- _BRIEF_:
Retrieve every line from the records in which the word "icon" occurs.

- _RECORDS TO USE_:
= = = = = = =
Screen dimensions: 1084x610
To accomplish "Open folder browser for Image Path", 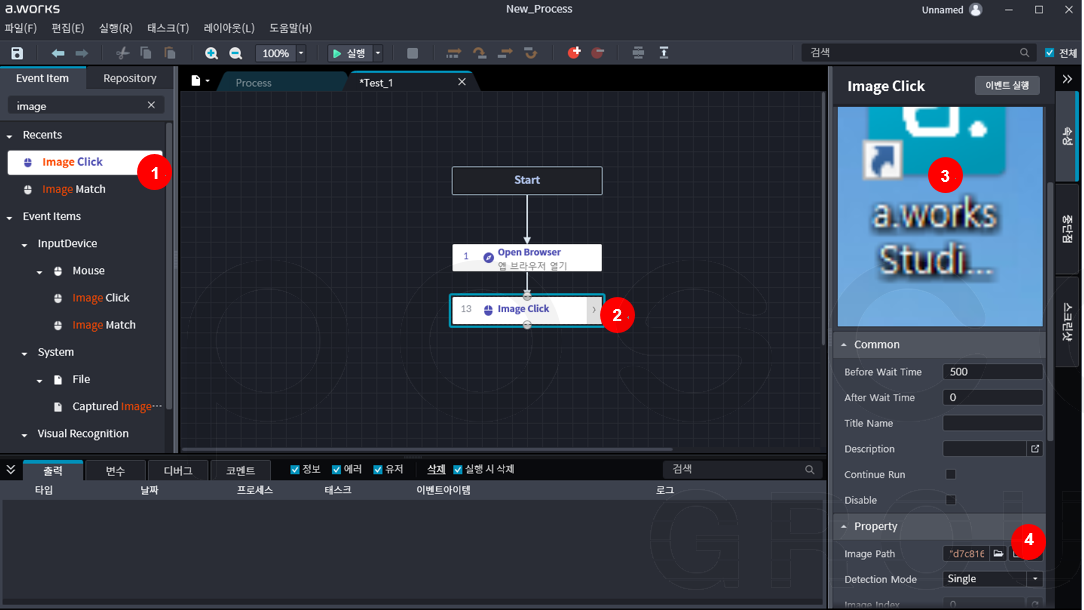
= = = = = = =
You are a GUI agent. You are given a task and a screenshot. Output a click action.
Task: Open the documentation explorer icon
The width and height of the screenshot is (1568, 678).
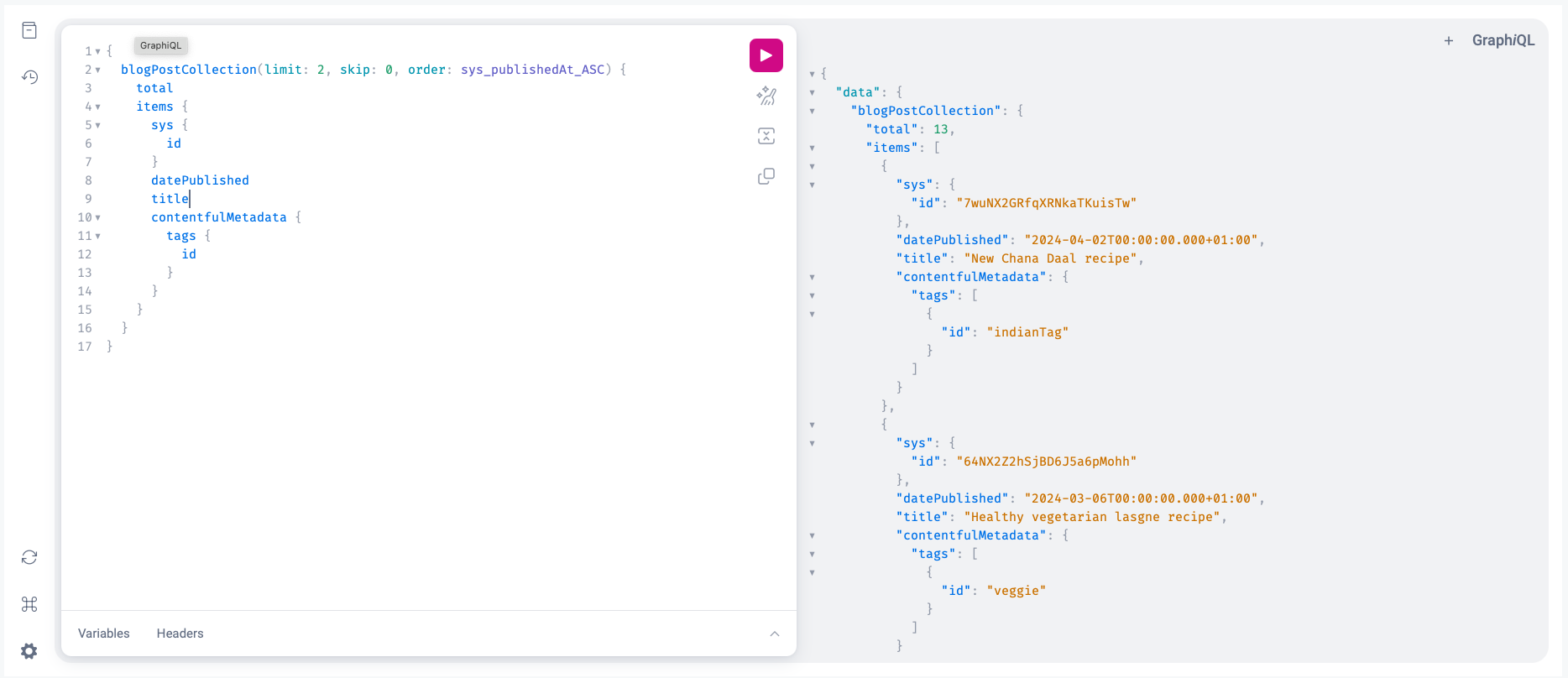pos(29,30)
= = = = = = =
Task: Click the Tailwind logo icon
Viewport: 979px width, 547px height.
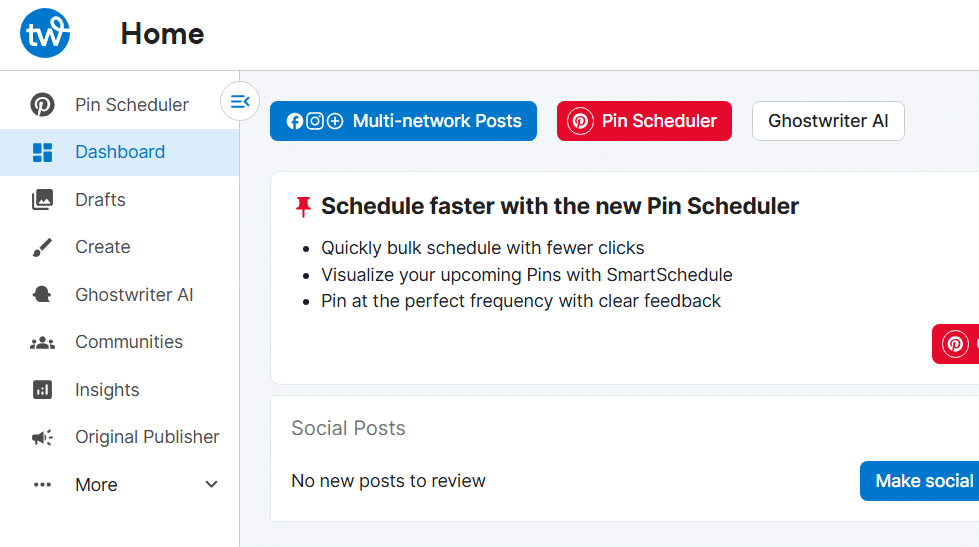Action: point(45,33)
= = = = = = =
- _SOLUTION FOR THIS PROBLEM_:
Task: Open the documentation explorer icon
Task: Click the Tailwind logo icon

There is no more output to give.